### Objectif de l'exercice:
Recopiez sans rien changer, dans l'extrait sur le prix RSF pour la liberté de la presse, le passage qui s'ouvre sur les mots contenant « Le jury de cette » et se clôt sur « indépendante russe, Dozhd. ».

### Extrait du texte:
● ● ● ● ●

Le prix Reporters sans frontières (RSF) pour la liberté de la presse 2021 sera décerné le 18 novembre prochain. Des journalistes et des médias originaires de 11 pays ont été retenus dans trois catégories : le courage, l’impact et l’indépendance du journalisme.

Le jury de cette 29e édition, avec à sa tête le président de RSF, Pierre Haski, est composé d’éminents journalistes ou de défenseurs de la liberté d’expression du monde entier : Rana Ayyub, journaliste indienne et chroniqueuse d’opinion au Washington Post ; Raphaëlle Bacqué, grand reporter française au journal Le Monde ; Mazen Darwish, avocat syrien et président du Centre syrien pour les médias et la liberté d’expression ; Zaina Erhaim, journaliste syrienne, responsable communication à l’Institute for War and Peace Reporting ; Erick Kabendera, journaliste d’investigation tanzanien ; Hamid Mir, journaliste, chroniqueur et auteur pakistanais ; Frederik Obermaier, journaliste d’investigation pour le journal munichois Süddeutsche Zeitung ; Mikhail Zygar,  journaliste et rédacteur en chef fondateur de la seule chaîne de télévision indépendante russe, Dozhd.

● ● ● ● ●

### Données fournies:
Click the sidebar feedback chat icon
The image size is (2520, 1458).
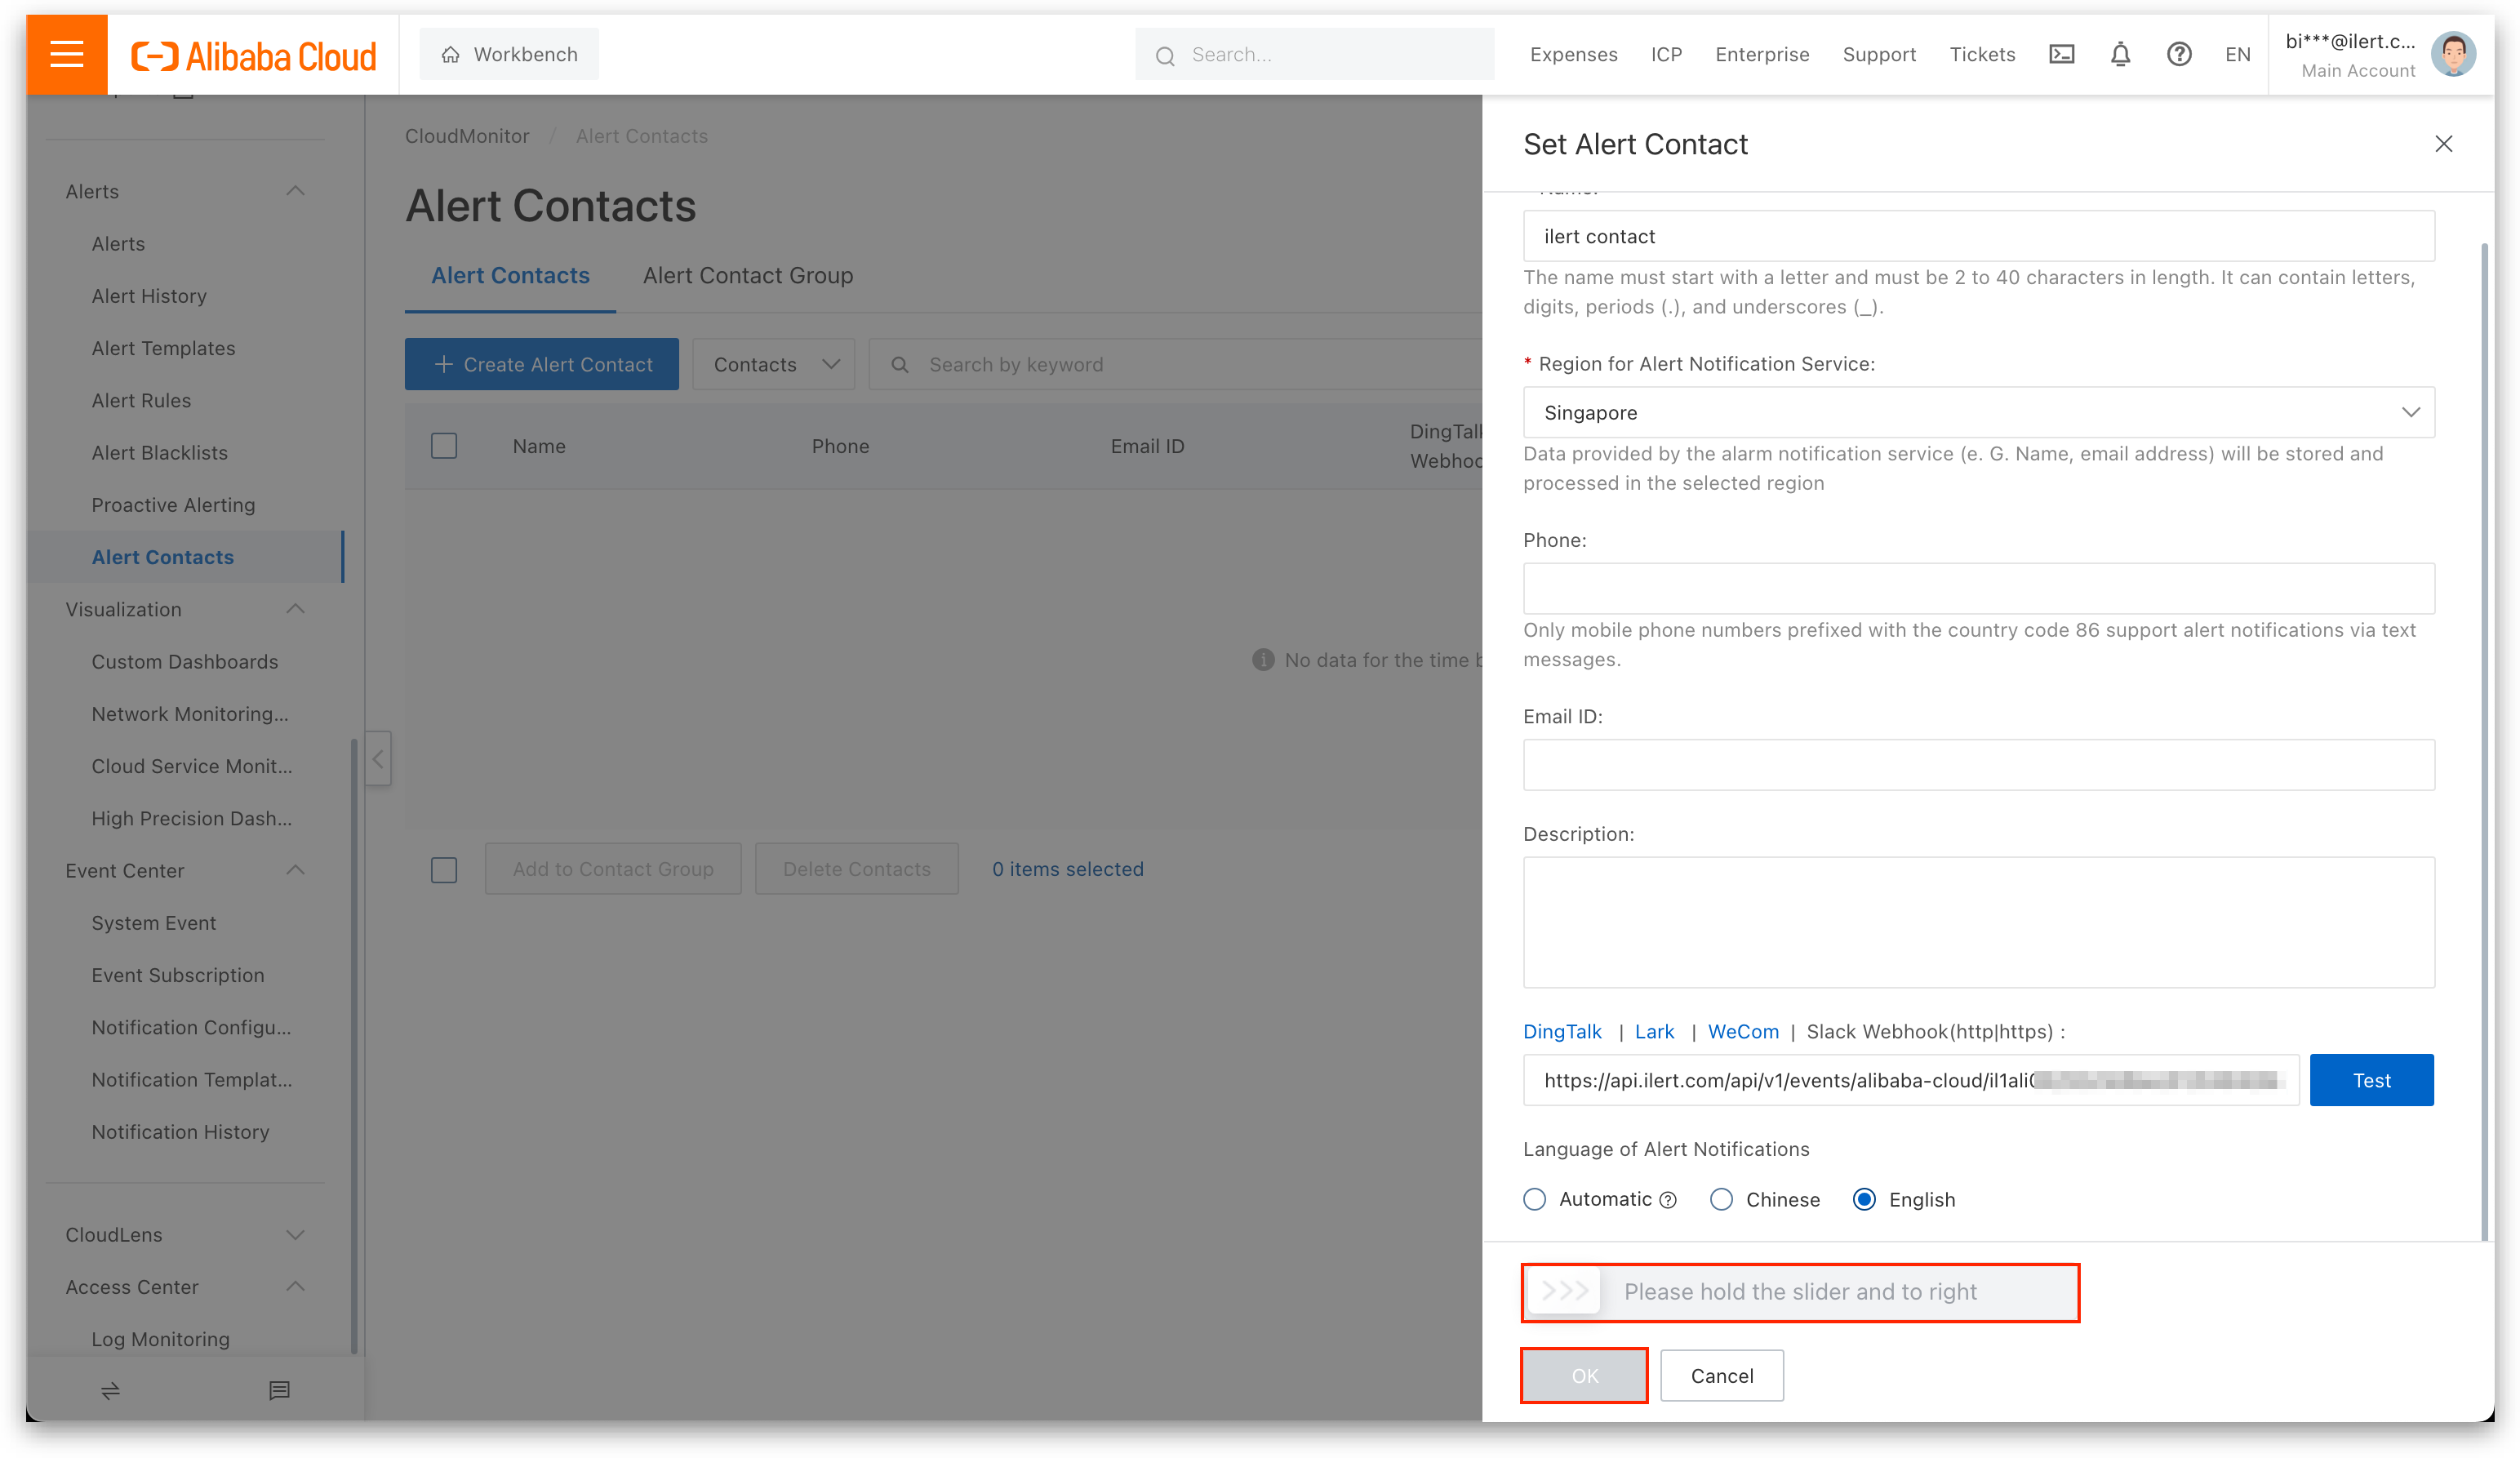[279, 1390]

● ● ● ● ●

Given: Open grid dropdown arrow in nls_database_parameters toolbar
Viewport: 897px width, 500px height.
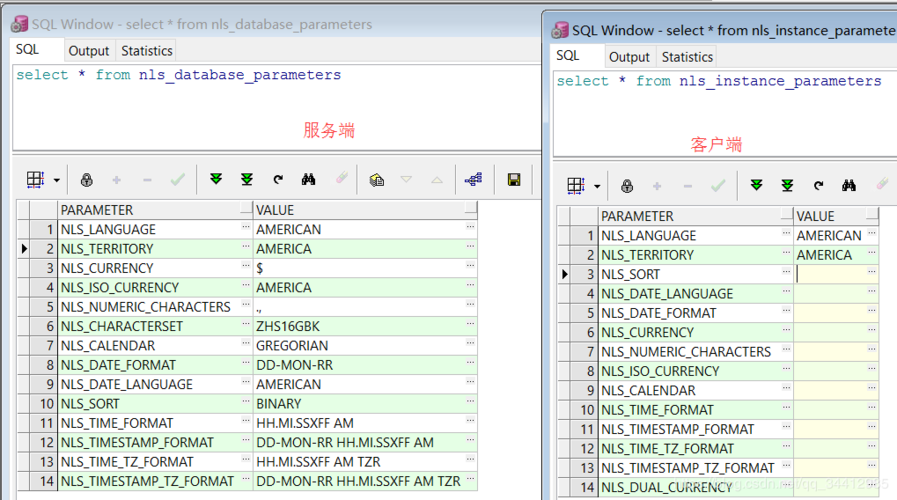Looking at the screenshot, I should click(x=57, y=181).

● ● ● ● ●

### Résultat attendu:
Le jury de cette 29e édition, avec à sa tête le président de RSF, Pierre Haski, est composé d’éminents journalistes ou de défenseurs de la liberté d’expression du monde entier : Rana Ayyub, journaliste indienne et chroniqueuse d’opinion au Washington Post ; Raphaëlle Bacqué, grand reporter française au journal Le Monde ; Mazen Darwish, avocat syrien et président du Centre syrien pour les médias et la liberté d’expression ; Zaina Erhaim, journaliste syrienne, responsable communication à l’Institute for War and Peace Reporting ; Erick Kabendera, journaliste d’investigation tanzanien ; Hamid Mir, journaliste, chroniqueur et auteur pakistanais ; Frederik Obermaier, journaliste d’investigation pour le journal munichois Süddeutsche Zeitung ; Mikhail Zygar,  journaliste et rédacteur en chef fondateur de la seule chaîne de télévision indépendante russe, Dozhd.